The term indicates a reaction against the liberalism of the nineteenth and early twentieth centuries, with its reduction of Christian faith to general human and religious truths and moral values, and its relativization of Christianity through historical criticism and theories of the history of religions. By contrast, Neoorthodoxy represents an attempt to recover biblical perspectives. Stress is laid (in varying degrees) on the transcendence of God, man’s responsibility as a creature, sin and guilt, the uniqueness of Christ as mediator of revelation and grace, and personal encounter with God in revelation.

These themes were sounded by the Dialectical Theology or Theology of Crises of the twenties and thirties. They were given almost classic expression in Barth’s commentary on Romans (1919). God is seen as the Wholly Other who is not to be identified with anything in the world. He breaks into our world like a vertical line intersecting a horizontal plane in the person of Jesus Christ. But even so He remains incognito, for to encounter Jesus on a merely human level is to know only the man. God is hidden in Him even in the act of revelation. Full revelation occurs only in the risen Christ. Its truth is not perceived on the level of historical investigation, but through encounter by faith. Christ’s coming is also the crisis of judgment of the world. It is both the revelation of God and the revelation of man’s sin. This act of judgment is also the means of grace.

A Catholic theologian described Barth’s work as a bomb falling on the happy playground of the theologians. The liberal historian Harnack regarded Barth’s teaching as unscientific theology. Nevertheless, Barth found himself at the head of a theological revival in Europe. He soon, however, modified his position and eventually abandoned Dialectical Theology. He spoke of the Kantian-Platonic crust which had encased his teaching. After various revisions, he felt his views of the 1920s were still too much influenced by Kierkegaard and existentialism. His stress on the difference between God and man was replaced by a doctrine of analogy, albeit one that could only be known by faith through revelation. At the same time Barth continued to distinguish his view of revelation from that of Protestant orthodoxy. He felt that the latter stressed revealed truth and the verbal inspiration of Scripture, whereas he wished to stress that revelation is esentially God revealing Himself in Christ, even though this is human only through the witness of the biblical writers. In his later teaching … Barth paid particular attention to the exegesis of Scripture and the great theologians of the church.

The teaching of Emil Brunner tended in a similar direction, though their latent differences came into the open through their dispute over natural theology in 1934. Brunner accused Barth of going too far in denying that man had no knowledge of God apart from that mediated by Christ. He urged that man must have some knowledge which would serve as a readymade point of contact for the Gospel. He saw grounds for this in the image of God in man and man’s awareness of such divine institutions as the state and marriage. Brunner pleaded for a new, reformed natural theology, but his case remained unconvincing in view of the concessions he was willing to make to Barth.
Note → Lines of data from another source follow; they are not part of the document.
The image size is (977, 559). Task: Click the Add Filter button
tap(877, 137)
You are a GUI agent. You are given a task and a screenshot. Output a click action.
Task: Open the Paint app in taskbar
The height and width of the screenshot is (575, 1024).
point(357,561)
Brunner’s teaching on revelation focused on the element of divine, personal encounter and attacked even more strongly than Barth the concept of objective, revealed truth.

Also associated with Dialectical Theology were Rudolf Bultmann and Friedrich Gogarten. But whereas Barth and Brunner developed theologies which had a framework of biblical theism, Bultmann and Gogarten sought to reinterpret biblical themes in terms of an existential philosophy. The former were primarily concerned with exegesis, the latter with a radical demythologizing hermeneutic. Paul Tillich has also been considered to be Neoorthodox. His sermons, in particular, are often concerned with biblical themes. But his Systematic Theology makes it clear that the basis of his thought is his existential ontology. In the USA, Reinhold Niebuhr has been regarded as Neoorthodox in view of his use of biblical categories in his moral philosophy and interpretation of history. But in their different ways both Tillich and Niebuhr are more concerned with what they conceive to be the underlying principles of Protestantism than with a modern restatement of a corpus of doctrine.